On Monday, 19 July, UN Secretary-General Ban Ki-moon left Geneva to travel to Afghanistan, to co-chair the International Conference on Afghanistan with President Hamid Karzai, which would take place the following day. As the Secretary-General noted, the Tuesday meeting was the first international conference on Afghanistan to be held in the country, organized by the Afghan Government for the Afghan people.
On Tuesday, the Secretary-General delivered the opening statement for the International Conference, in which he appealed to the Afghan people to come together to achieve peace through reconciliation and build a future based on economic development and mutual cooperation, with full respect for their nation’s sovereignty. He urged the Afghan people to unite in the national interest.
The Secretary-General said that the conference marks the true beginning of a very fundamental transition. He said that, just as Afghans are taking greater responsibility for governance and development, so must they take greater responsibility for security as well. Improving security for Afghans is not just a matter of physical protection, he added. It also requires accountability for serious violations of human rights — those happening now and those that took place in the past. (See Press Release SG/SM/13020)
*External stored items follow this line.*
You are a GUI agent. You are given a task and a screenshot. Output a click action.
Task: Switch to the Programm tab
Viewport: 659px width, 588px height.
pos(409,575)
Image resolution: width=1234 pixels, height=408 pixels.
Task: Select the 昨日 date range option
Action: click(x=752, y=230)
At the end of the day, the Secretary-General gave the Conference’s closing remarks, saying that never before have we had a more concrete vision of Afghanistan’s future. Now we must focus all our energies on making this vision a reality. (See Press Release SG/SM/13021)
On the margins of the meeting, the Secretary-General met with President Karzai, as well as many of the senior officials gathered for the Conference, to discuss international support for Afghanistan. In his bilateral meetings, he also discussed a range of regional concerns and other issues, including the situations in Iran, the Middle East and Kyrgyzstan.
Those bilateral meetings included those with Iranian Foreign Minister Manouchehr Mottaki; United Kingdom Foreign Secretary William Hague; North Atlantic Treaty Organization (NATO) Secretary-General Anders Fogh Rasmussen; German Foreign Minister Guido Westerwelle; European Union High Representative Catherine Ashton; Australian Foreign Minister Stephen Smith; and Kazakh Foreign Minister Kanat Saudabayev.
Before departing Kabul, the Secretary-General held a joint press conference with the Afghan President, in which he said, “With the steps taken today, Afghans have a better chance to gain a more secure foothold on that path. With them in the lead, and with the right support from the international community, I am convinced we can succeed.”
He departed Kabul on Tuesday evening, and travelled back to New York. While in transit, he visited Abu Dhabi, where he attended a dinner on Tuesday night, which was hosted by the Foreign Minister of the United Arab Emirates, Sheikh Abdullah Bin Zayed Al Nahyan. He returned to New York the following day, on 21 July.